> Work order
Write out exactly the lines running from the one with "Where should I click to: Click" to the end of the data, including both of those lines and excluding pictures.

[Start of Attachment]

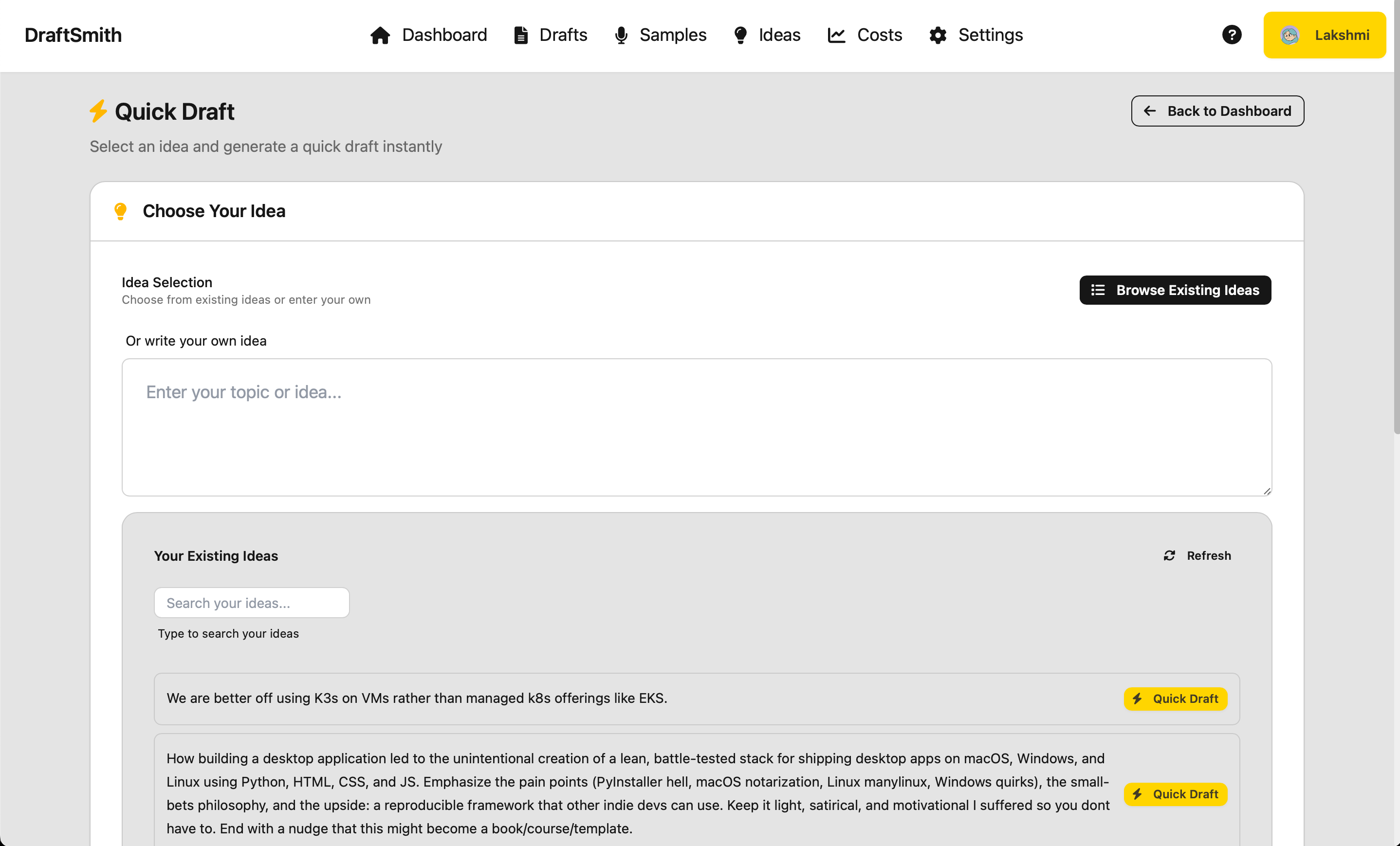Quick Draft the K3s on VMs idea
The width and height of the screenshot is (1400, 846).
(x=1175, y=699)
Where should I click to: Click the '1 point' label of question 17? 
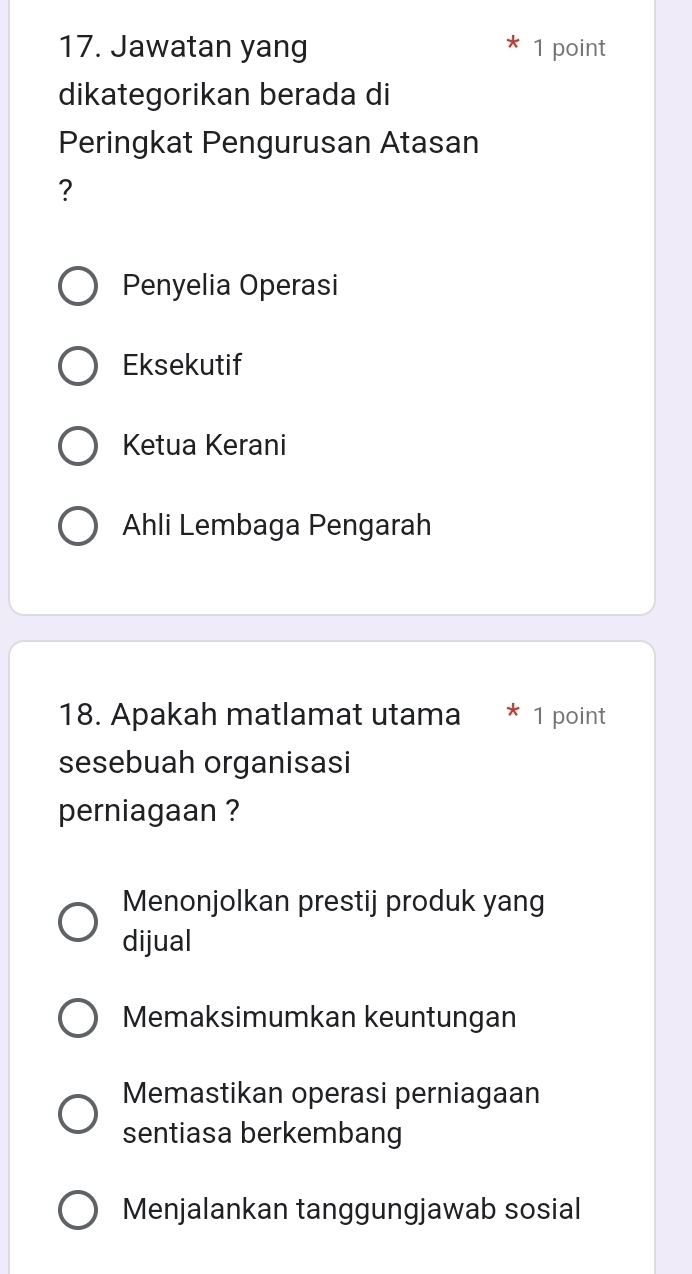(x=569, y=48)
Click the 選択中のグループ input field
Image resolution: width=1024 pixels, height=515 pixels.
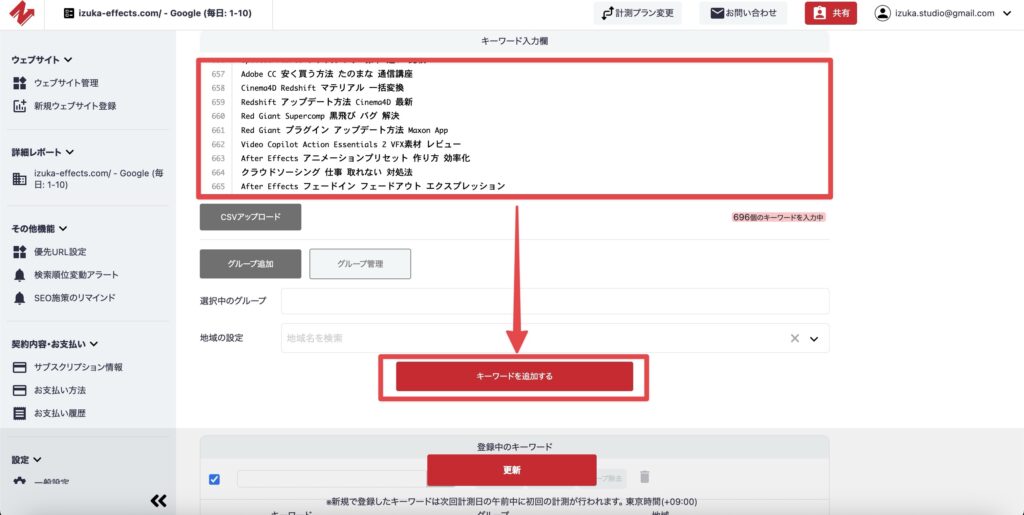click(554, 301)
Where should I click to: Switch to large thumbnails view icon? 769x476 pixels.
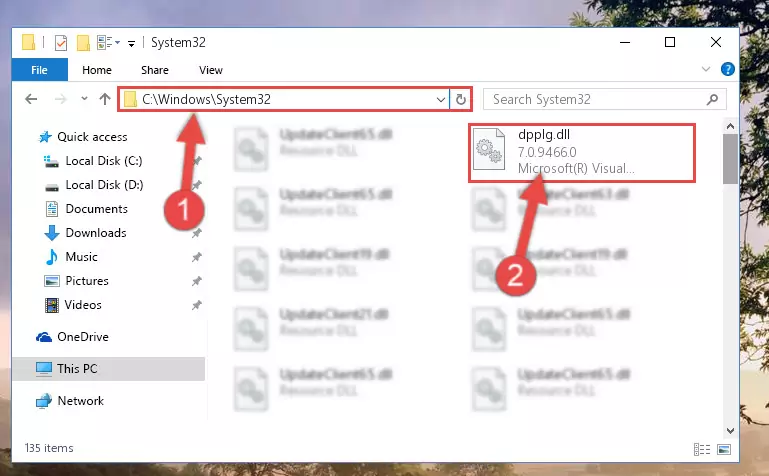point(724,449)
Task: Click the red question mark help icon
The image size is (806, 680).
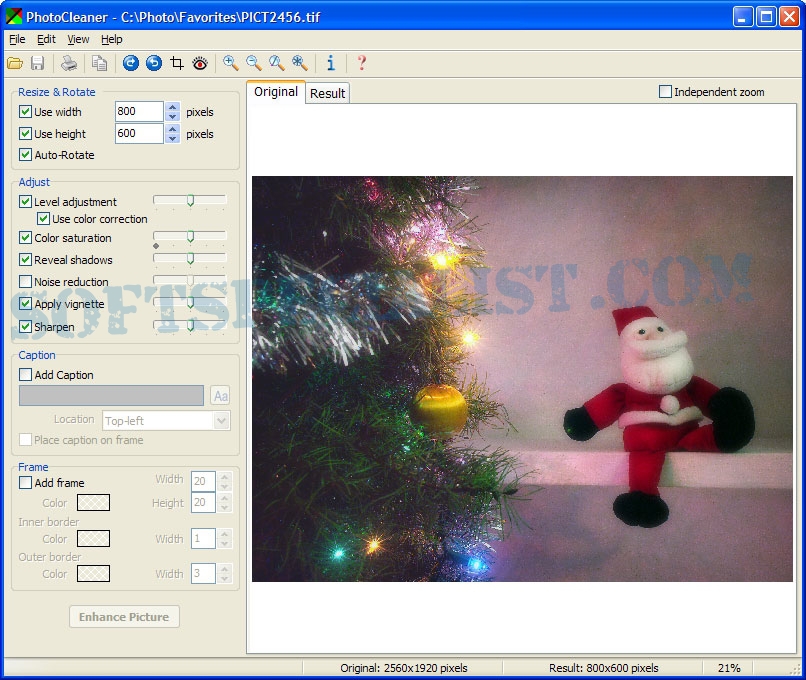Action: [361, 64]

[End of Attachment]

> Result of the task
Where should I click to: Click the '1 point' label of question 17? 
(x=569, y=48)
Click the 選択中のグループ input field
Image resolution: width=1024 pixels, height=515 pixels.
click(554, 301)
Where should I click to: Switch to large thumbnails view icon? 769x476 pixels.
point(724,449)
Task: Click the red question mark help icon
The image size is (806, 680).
Action: [361, 64]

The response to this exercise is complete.